Si Luka Modrić et Andrés Iniesta ne jouent pas dans la même équipe, ils savent en revanche parfaitement qu’ils jouent au même jeu, qu’ils en ont la même conception et le même amour. Alors ils se respectent mutuellement, même lorsqu’ils s’écartent un instant de leur philosophie commune. 29e minute : Iniesta va au contact, Modrić lève le pied très haut, les deux hommes sont au sol. La faute est madrilène, le Croate roule encore un peu pour échapper au carton. Puis vient l’Espagnol. Une main tendue, une accolade, et chacun peut repartir sur sa route pavée de touchers de balle discrets et de passes lumineuses. Celle du jeu.
Au bout du compte, Modrić n’aura joué qu’une mi-temps, et Iniesta n’aura pas été directement décisif. Mais pour combien de courses chaloupées et d’ouvertures créées par le Croate ? Pour combien de figures géométriques et de transitions parfaites pour le capitaine catalan ? Pour que ce Clásico, pas inoubliable dans le jeu, ne sombre pas dans la médiocrité, il aura bien fallu que deux phares rayonnent au milieu du terrain. Deux phares qui surnagent dans le temps long, quelles que soient les conditions. Deux « Ballon d’or sans le trophée » , ainsi que le rappelait Francisco Pavon à Goal avant la rencontre.
Dites-le avec les pieds
À respectivement 32 et 33 ans, Modrić et Iniesta sont plus proches de la retraite – avec ou sans cheveux – que des premières promotions. Ce qui ne les empêche pas de jouer : 1 778 minutes toutes compétitions confondues pour l’un, 1 298 minutes pour le second, plus souvent remplacé en cours de match par Valverde. Mieux, ils restent dépositaires de deux schémas connaissant une (r)évolution nouvelle : le passage du 4-3-3 au 4-4-2. Qu’ils soient de circonstances ou appelés à durer, ces 4-4-2 illustrent deux choses : un, les grands joueurs subliment tous les systèmes ; deux, les joyaux doivent être correctement sertis pour briller. En l’occurrence, Modrić et surtout Iniesta se retrouvent au cœur d’équipes plus denses et mieux équilibrées, leur demandant moins d’efforts et leur offrant plus de solutions à portée de passe courte ou longue. Du sur-mesure pour le natif de Fuentealbilla, à l’image de son contrat à vie en Catalogne.

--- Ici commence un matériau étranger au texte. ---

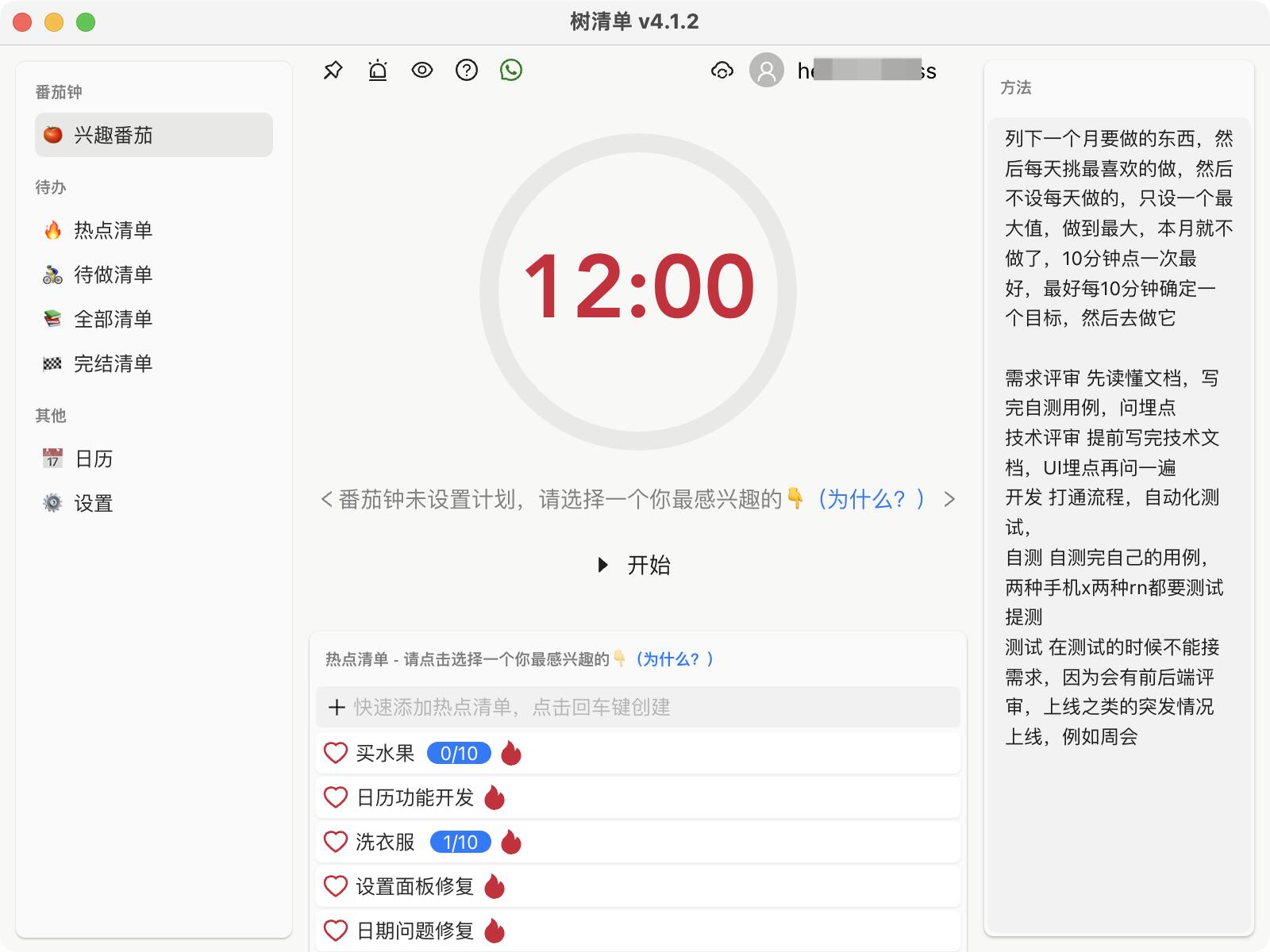Image resolution: width=1270 pixels, height=952 pixels.
Task: Open the help question mark icon
Action: point(467,71)
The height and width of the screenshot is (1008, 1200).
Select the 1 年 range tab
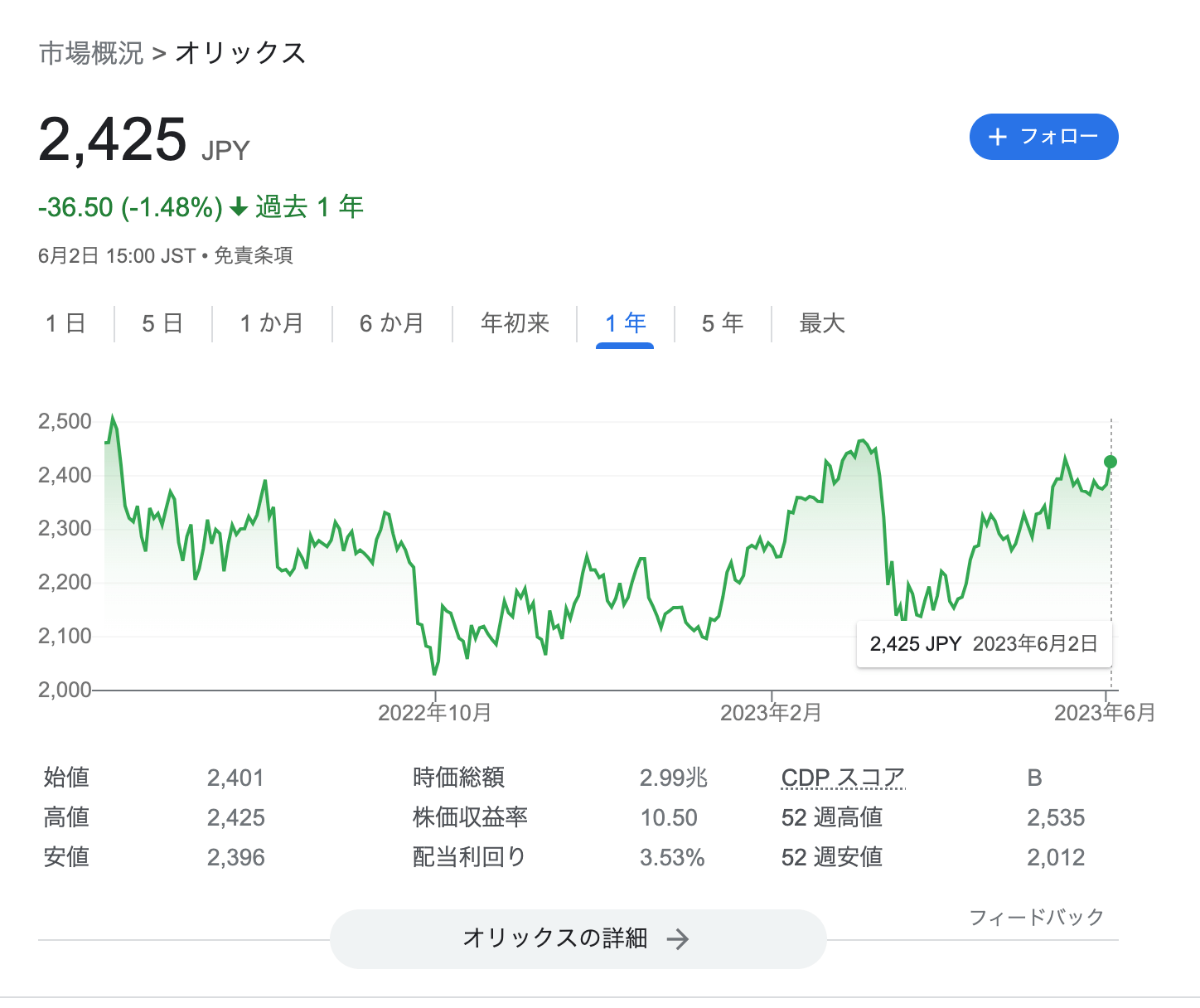coord(625,323)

Andrés Iniesta ne parle pas avec sa bouche, ou alors seulement pour enchaîner les poncifs, à la fin du match : « C’est un pas de plus au classement, trois points de plus. Mais le Real est toujours un adversaire dangereux (à 14 points, ndlr), rien n’est impossible dans le football » et caetera. C’est qu’il avait déjà réservé ses meilleures saillies à ses pieds, 76 minutes durant. En toute discrétion, comme l’ensemble de Luka Modrić en seconde période. Mais ce n’est pas de la faute du numéro dix du double Z : ses passes avaient déjà hurlé à l’amour pendant 45 minutes, les cordes vocales étaient grillées. Alors, comme tous les autres, il a dû rester sans voix face au Barça d’Iniesta.